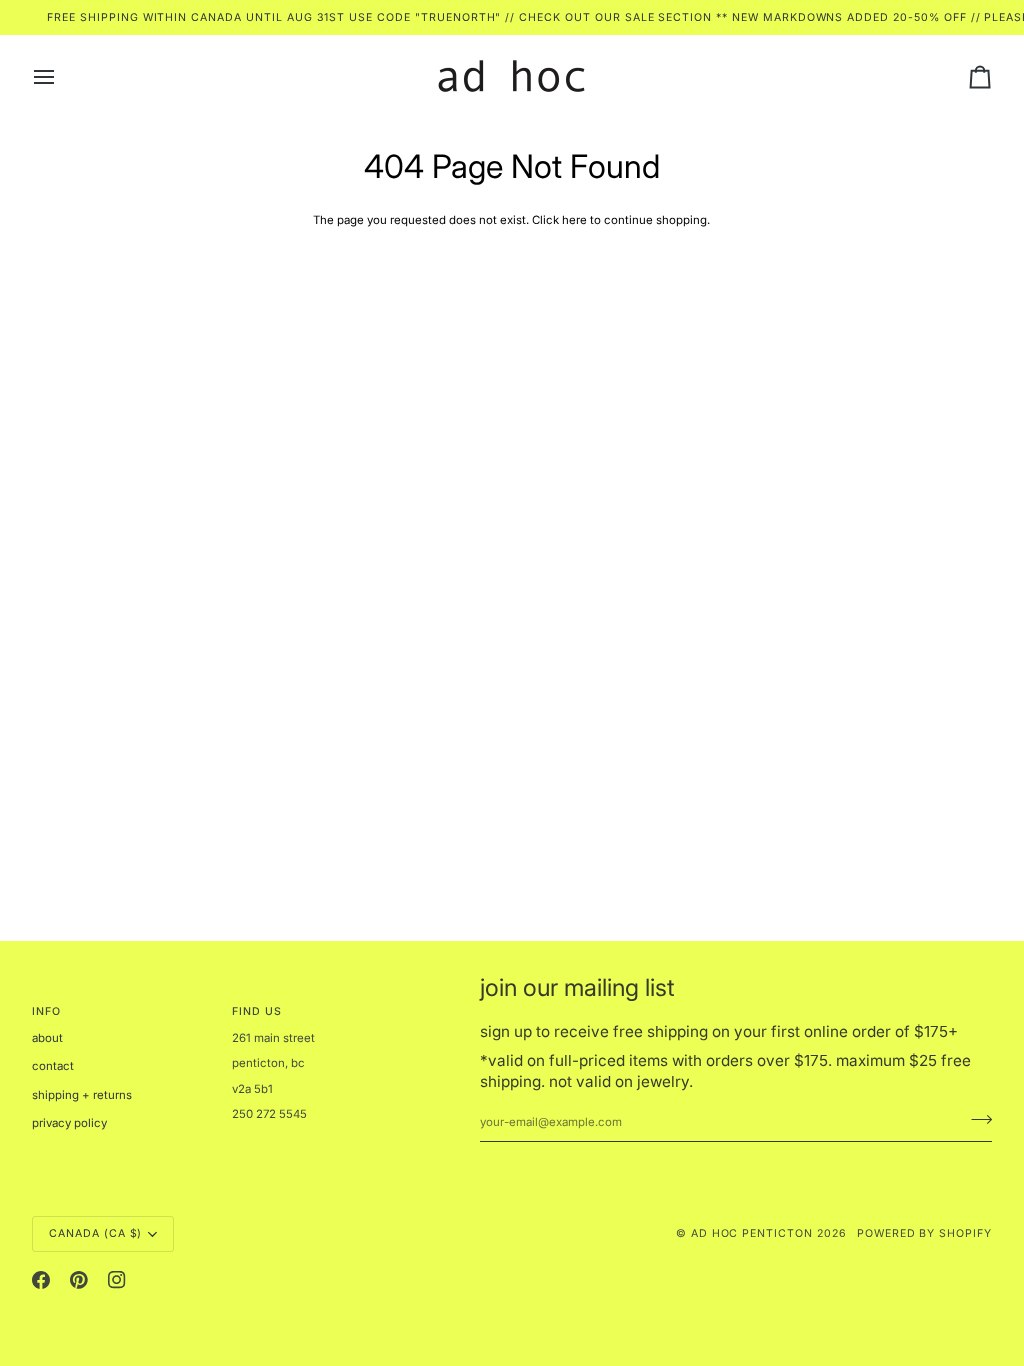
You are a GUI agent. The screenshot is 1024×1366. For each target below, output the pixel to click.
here (574, 220)
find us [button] (257, 1011)
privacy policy (69, 1123)
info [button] (46, 1011)
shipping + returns (82, 1095)
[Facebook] (41, 1280)
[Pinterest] (79, 1280)
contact (53, 1066)
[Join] (975, 1119)
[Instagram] (117, 1280)
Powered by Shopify (924, 1233)
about (47, 1038)
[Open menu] (62, 76)
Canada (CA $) (95, 1233)
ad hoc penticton (752, 1233)
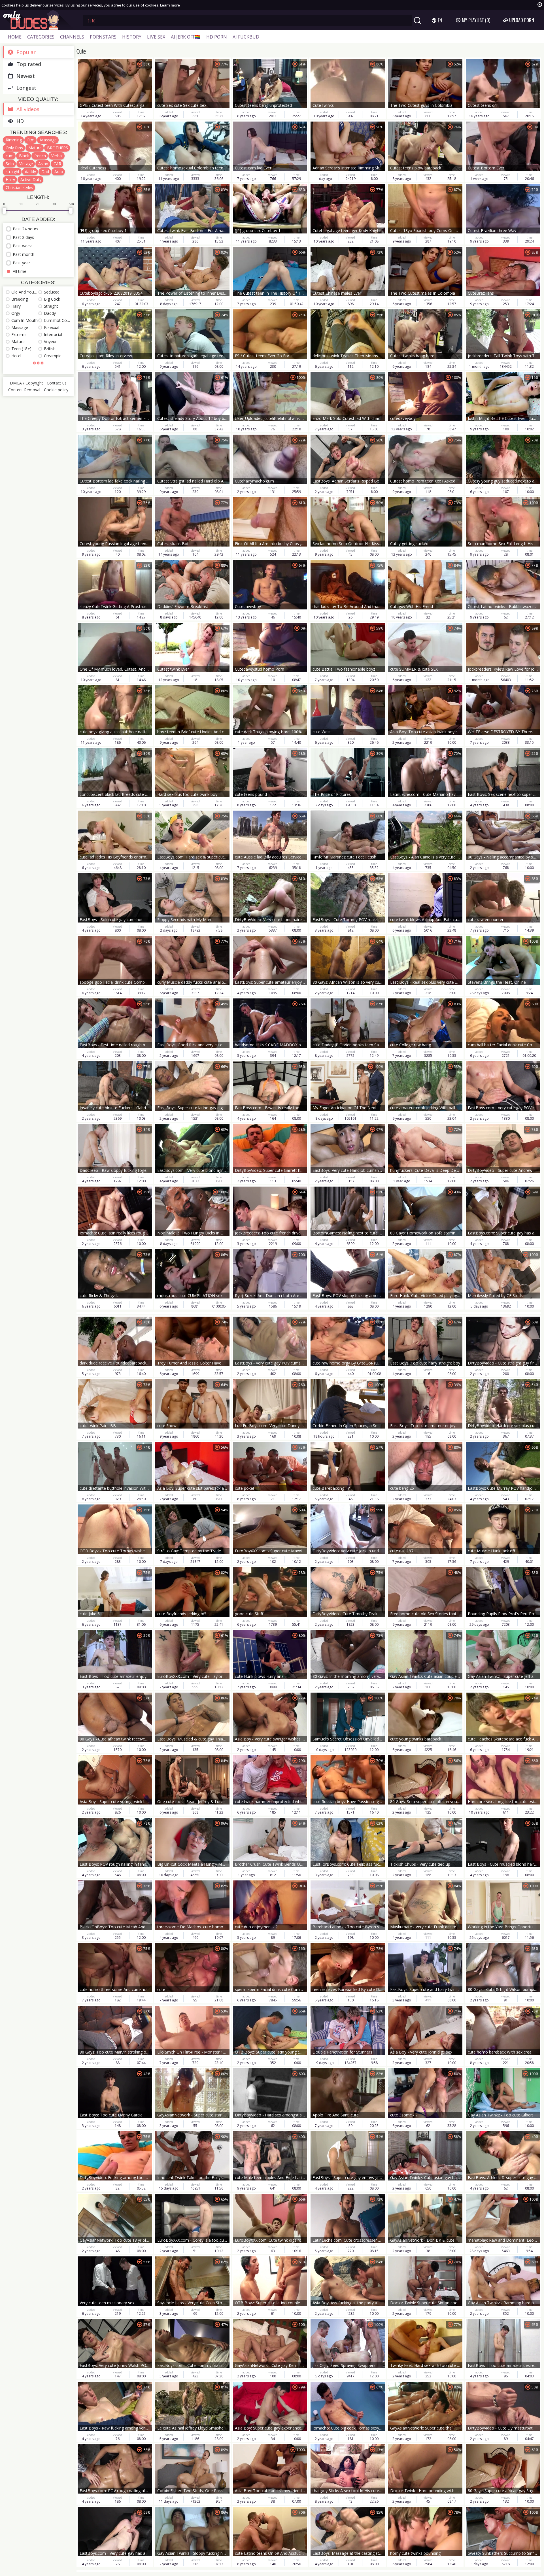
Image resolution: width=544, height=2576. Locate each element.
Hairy (10, 179)
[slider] (4, 211)
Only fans (14, 147)
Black (24, 155)
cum (10, 155)
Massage (48, 140)
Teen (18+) (21, 348)
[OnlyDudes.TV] (39, 20)
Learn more (170, 5)
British (50, 348)
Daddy (50, 313)
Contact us (57, 383)
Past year (21, 262)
+ + + +
• [ACTIVITY]
Scan the material above line by line and report how many lines contain the word "each", nothing further.

• [EXERCISE ANSWER]
2